• [Task prompt]:
The data below should be copied over with complete accuracy.
-- Opening Marker --
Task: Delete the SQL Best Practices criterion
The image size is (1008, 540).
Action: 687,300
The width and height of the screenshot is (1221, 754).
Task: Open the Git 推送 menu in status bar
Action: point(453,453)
-- Closing Marker --
• [Solution for this exercise]:
Task: Delete the SQL Best Practices criterion
The image size is (1008, 540).
Action: 687,300
The width and height of the screenshot is (1221, 754).
Task: Open the Git 推送 menu in status bar
Action: point(453,453)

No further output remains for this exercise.